## Records supplied
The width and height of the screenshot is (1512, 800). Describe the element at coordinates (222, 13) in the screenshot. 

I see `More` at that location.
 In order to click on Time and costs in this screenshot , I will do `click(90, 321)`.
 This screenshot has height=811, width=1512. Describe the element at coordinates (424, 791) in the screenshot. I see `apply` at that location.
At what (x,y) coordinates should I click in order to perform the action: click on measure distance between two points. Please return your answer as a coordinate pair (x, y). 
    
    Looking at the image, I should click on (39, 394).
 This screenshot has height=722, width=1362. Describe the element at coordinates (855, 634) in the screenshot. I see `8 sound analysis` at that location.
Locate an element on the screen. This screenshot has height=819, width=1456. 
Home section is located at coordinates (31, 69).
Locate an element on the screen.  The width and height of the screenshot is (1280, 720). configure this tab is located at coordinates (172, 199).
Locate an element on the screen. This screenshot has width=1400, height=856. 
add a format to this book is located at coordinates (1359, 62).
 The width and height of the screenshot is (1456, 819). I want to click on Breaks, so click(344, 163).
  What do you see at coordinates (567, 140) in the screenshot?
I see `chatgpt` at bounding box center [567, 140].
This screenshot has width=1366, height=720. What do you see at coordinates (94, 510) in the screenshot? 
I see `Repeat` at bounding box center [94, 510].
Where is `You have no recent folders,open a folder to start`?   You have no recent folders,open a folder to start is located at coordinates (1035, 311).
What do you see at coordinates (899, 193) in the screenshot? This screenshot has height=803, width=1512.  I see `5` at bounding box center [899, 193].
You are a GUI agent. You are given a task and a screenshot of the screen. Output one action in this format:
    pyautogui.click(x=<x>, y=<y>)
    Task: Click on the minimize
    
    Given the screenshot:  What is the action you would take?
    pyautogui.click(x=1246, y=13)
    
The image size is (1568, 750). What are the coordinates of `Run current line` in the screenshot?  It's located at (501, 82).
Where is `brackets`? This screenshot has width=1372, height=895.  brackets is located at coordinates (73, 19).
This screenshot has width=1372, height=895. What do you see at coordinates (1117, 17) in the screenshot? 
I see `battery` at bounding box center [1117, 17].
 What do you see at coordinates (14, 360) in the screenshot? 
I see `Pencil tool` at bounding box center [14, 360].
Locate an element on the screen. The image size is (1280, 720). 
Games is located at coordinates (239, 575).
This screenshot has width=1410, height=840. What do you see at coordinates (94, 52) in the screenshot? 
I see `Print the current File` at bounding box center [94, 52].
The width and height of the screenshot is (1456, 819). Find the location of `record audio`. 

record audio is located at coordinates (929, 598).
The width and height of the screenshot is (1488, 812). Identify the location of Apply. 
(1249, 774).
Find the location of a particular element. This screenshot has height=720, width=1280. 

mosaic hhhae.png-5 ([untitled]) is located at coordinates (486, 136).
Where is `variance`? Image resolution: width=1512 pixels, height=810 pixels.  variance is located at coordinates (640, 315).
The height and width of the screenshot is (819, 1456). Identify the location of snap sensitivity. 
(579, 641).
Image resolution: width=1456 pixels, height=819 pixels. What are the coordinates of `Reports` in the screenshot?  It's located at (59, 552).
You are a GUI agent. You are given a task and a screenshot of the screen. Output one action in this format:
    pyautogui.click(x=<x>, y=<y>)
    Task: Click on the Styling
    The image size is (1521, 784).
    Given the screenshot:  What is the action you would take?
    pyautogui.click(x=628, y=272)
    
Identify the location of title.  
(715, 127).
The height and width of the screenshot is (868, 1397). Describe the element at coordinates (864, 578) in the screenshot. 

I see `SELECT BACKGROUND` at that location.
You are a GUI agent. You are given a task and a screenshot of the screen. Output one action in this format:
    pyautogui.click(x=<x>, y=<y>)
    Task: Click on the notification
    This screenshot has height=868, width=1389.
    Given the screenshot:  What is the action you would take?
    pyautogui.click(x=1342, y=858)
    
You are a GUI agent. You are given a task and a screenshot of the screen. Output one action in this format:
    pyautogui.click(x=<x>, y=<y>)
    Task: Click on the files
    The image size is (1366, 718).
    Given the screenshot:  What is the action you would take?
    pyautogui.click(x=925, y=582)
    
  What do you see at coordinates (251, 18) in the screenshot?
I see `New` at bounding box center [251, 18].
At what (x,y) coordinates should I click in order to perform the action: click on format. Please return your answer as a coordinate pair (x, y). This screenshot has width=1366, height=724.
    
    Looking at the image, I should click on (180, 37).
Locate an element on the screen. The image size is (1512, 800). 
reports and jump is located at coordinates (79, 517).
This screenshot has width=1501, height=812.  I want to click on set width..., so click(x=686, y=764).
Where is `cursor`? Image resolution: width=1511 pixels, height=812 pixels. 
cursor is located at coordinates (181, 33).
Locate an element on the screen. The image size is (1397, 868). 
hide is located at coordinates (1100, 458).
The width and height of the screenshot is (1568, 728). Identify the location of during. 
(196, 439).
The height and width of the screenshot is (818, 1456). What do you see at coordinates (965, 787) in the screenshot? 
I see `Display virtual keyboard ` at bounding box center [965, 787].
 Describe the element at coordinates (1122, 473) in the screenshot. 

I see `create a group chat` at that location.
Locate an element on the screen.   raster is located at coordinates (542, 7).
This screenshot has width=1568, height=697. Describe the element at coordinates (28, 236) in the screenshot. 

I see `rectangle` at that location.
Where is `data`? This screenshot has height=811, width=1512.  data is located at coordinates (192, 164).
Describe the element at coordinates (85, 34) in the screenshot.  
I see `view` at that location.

## Work required
Reproduce all of the entries above word for word, line for line, with nothing changed.

## Problem solution
The width and height of the screenshot is (1512, 800). Describe the element at coordinates (222, 13) in the screenshot. 

I see `More` at that location.
 In order to click on Time and costs in this screenshot , I will do `click(90, 321)`.
 This screenshot has height=811, width=1512. Describe the element at coordinates (424, 791) in the screenshot. I see `apply` at that location.
At what (x,y) coordinates should I click in order to perform the action: click on measure distance between two points. Please return your answer as a coordinate pair (x, y). 
    
    Looking at the image, I should click on (39, 394).
 This screenshot has height=722, width=1362. Describe the element at coordinates (855, 634) in the screenshot. I see `8 sound analysis` at that location.
Locate an element on the screen. This screenshot has height=819, width=1456. 
Home section is located at coordinates (31, 69).
Locate an element on the screen.  The width and height of the screenshot is (1280, 720). configure this tab is located at coordinates (172, 199).
Locate an element on the screen. This screenshot has width=1400, height=856. 
add a format to this book is located at coordinates (1359, 62).
 The width and height of the screenshot is (1456, 819). I want to click on Breaks, so click(344, 163).
  What do you see at coordinates (567, 140) in the screenshot?
I see `chatgpt` at bounding box center [567, 140].
This screenshot has width=1366, height=720. What do you see at coordinates (94, 510) in the screenshot? 
I see `Repeat` at bounding box center [94, 510].
Where is `You have no recent folders,open a folder to start`?   You have no recent folders,open a folder to start is located at coordinates (1035, 311).
What do you see at coordinates (899, 193) in the screenshot? This screenshot has height=803, width=1512.  I see `5` at bounding box center [899, 193].
You are a GUI agent. You are given a task and a screenshot of the screen. Output one action in this format:
    pyautogui.click(x=<x>, y=<y>)
    Task: Click on the minimize
    
    Given the screenshot:  What is the action you would take?
    pyautogui.click(x=1246, y=13)
    
The image size is (1568, 750). What are the coordinates of `Run current line` in the screenshot?  It's located at (501, 82).
Where is `brackets`? This screenshot has width=1372, height=895.  brackets is located at coordinates (73, 19).
This screenshot has width=1372, height=895. What do you see at coordinates (1117, 17) in the screenshot? 
I see `battery` at bounding box center [1117, 17].
 What do you see at coordinates (14, 360) in the screenshot? 
I see `Pencil tool` at bounding box center [14, 360].
Locate an element on the screen. The image size is (1280, 720). 
Games is located at coordinates (239, 575).
This screenshot has width=1410, height=840. What do you see at coordinates (94, 52) in the screenshot? 
I see `Print the current File` at bounding box center [94, 52].
The width and height of the screenshot is (1456, 819). Find the location of `record audio`. 

record audio is located at coordinates (929, 598).
The width and height of the screenshot is (1488, 812). Identify the location of Apply. 
(1249, 774).
Find the location of a particular element. This screenshot has height=720, width=1280. 

mosaic hhhae.png-5 ([untitled]) is located at coordinates (486, 136).
Where is `variance`? Image resolution: width=1512 pixels, height=810 pixels.  variance is located at coordinates (640, 315).
The height and width of the screenshot is (819, 1456). Identify the location of snap sensitivity. 
(579, 641).
Image resolution: width=1456 pixels, height=819 pixels. What are the coordinates of `Reports` in the screenshot?  It's located at (59, 552).
You are a GUI agent. You are given a task and a screenshot of the screen. Output one action in this format:
    pyautogui.click(x=<x>, y=<y>)
    Task: Click on the Styling
    The image size is (1521, 784).
    Given the screenshot:  What is the action you would take?
    pyautogui.click(x=628, y=272)
    
Identify the location of title.  
(715, 127).
The height and width of the screenshot is (868, 1397). Describe the element at coordinates (864, 578) in the screenshot. 

I see `SELECT BACKGROUND` at that location.
You are a GUI agent. You are given a task and a screenshot of the screen. Output one action in this format:
    pyautogui.click(x=<x>, y=<y>)
    Task: Click on the notification
    This screenshot has height=868, width=1389.
    Given the screenshot:  What is the action you would take?
    pyautogui.click(x=1342, y=858)
    
You are a GUI agent. You are given a task and a screenshot of the screen. Output one action in this format:
    pyautogui.click(x=<x>, y=<y>)
    Task: Click on the files
    The image size is (1366, 718).
    Given the screenshot:  What is the action you would take?
    pyautogui.click(x=925, y=582)
    
  What do you see at coordinates (251, 18) in the screenshot?
I see `New` at bounding box center [251, 18].
At what (x,y) coordinates should I click in order to perform the action: click on format. Please return your answer as a coordinate pair (x, y). This screenshot has width=1366, height=724.
    
    Looking at the image, I should click on (180, 37).
Locate an element on the screen. The image size is (1512, 800). 
reports and jump is located at coordinates (79, 517).
This screenshot has width=1501, height=812.  I want to click on set width..., so click(x=686, y=764).
Where is `cursor`? Image resolution: width=1511 pixels, height=812 pixels. 
cursor is located at coordinates (181, 33).
Locate an element on the screen. The image size is (1397, 868). 
hide is located at coordinates (1100, 458).
The width and height of the screenshot is (1568, 728). Identify the location of during. 
(196, 439).
The height and width of the screenshot is (818, 1456). What do you see at coordinates (965, 787) in the screenshot? 
I see `Display virtual keyboard ` at bounding box center [965, 787].
 Describe the element at coordinates (1122, 473) in the screenshot. 

I see `create a group chat` at that location.
Locate an element on the screen.   raster is located at coordinates (542, 7).
This screenshot has width=1568, height=697. Describe the element at coordinates (28, 236) in the screenshot. 

I see `rectangle` at that location.
Where is `data`? This screenshot has height=811, width=1512.  data is located at coordinates (192, 164).
Describe the element at coordinates (85, 34) in the screenshot.  
I see `view` at that location.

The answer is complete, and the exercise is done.